Basic environment preparation

Item	Version
Operating system	ubuntu20.04
Architecture	x86
Python	3.8
pip	24.2

Python environment preparation

Dependency	Version
opencv-python	4.9.0.80
matplotlib	3.7.5
numpy	1.24.4
Pillow	10.4.0
scipy	1.10.1

Ensure the basic environment is installed

Install the conda package management tool and the python environment. For details, please refer to Install Conda and Python environment

Create a python environment

Create the conda virtual environment

bash

conda create --name [conda_env_name] python=3.8 -y

Activate the conda virtual environment

bash

conda activate [conda_env_name]

View the python version

bash

python -V

View the pip version

bash

pip -V

Update pip to the latest version

bash

pip install -U pip

Install third-party package dependencies for the python environment

Install opencv

bash

pip install opencv-python==4.9.0.80

Install matplotlib

bash

pip install matplotlib==3.7.5

Install numpy

bash

pip install numpy==1.24.4

Install pillow

bash

pip install Pillow==10.4.0

Install scipy

bash

pip install scipy==1.10.1

Code access

Get the latest code in GitHub: vertical grasping.

Code execution

python

# Obtain video frames
color_image = cv2.imread("xxx.png")
depth_image =  cv2.imread("xxx.png")
mask =  cv2.imread("xxx.png")

# Retrieve camera intrinsic parameters (the following is pseudocode)
color_intr = camere.get_intr()

# Get current pose information (the following is SDK operation for the RealMan robotic arm)
_, joints, pose, _, _ = arm.Get_Current_Arm_State()

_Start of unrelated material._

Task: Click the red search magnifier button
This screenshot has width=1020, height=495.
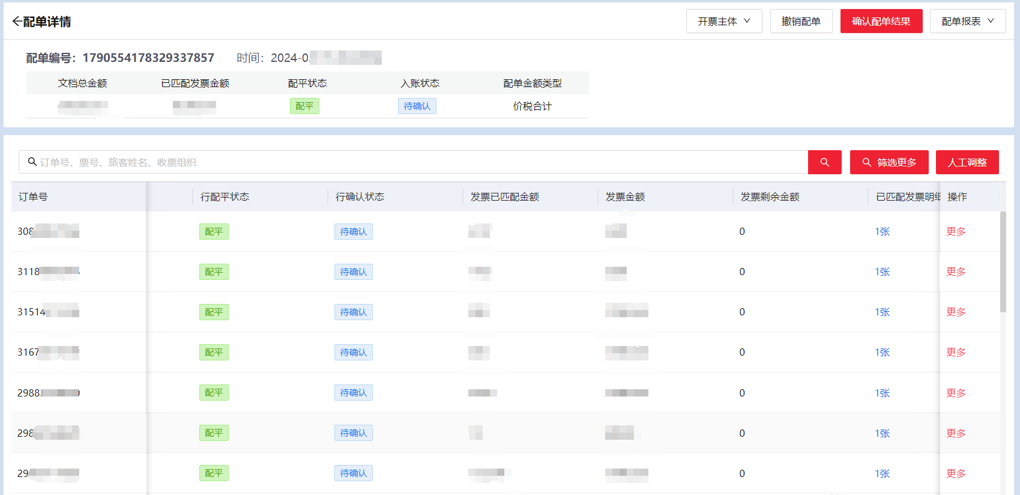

# Calculate the three key points for vertical grasping
above_object_pose, correct_angle_pose, finally_pose = vertical_catch(mask, depth_image, color_intr, pose, 165, [0, 0, -0.25], [], [])

# Move to the first position (the following is SDK operation for the RealMan robotic arm)
arm.movej_p(above_object_pose)

# Move to the second position (the following is SDK operation for the RealMan robotic arm)
arm.movej_p(above_object_pose)

# Close the gripper (the following is SDK operation for the RealMan robotic arm)
ret = arm.Set_Gripper_Pick_On(500, 500)

# Move to the third position (the following is SDK operation for the RealMan robotic arm)
arm.movej_p(above_object_pose)

2. API reference

Calculate grasping positions vertical_catch

python

above_object_pose, correct_angle_pose, finally_pose = vertical_catch(mask, depth_image, color_intr, pose, 165, [3.14, 0, 0], [rotation matrix], [translation matrix])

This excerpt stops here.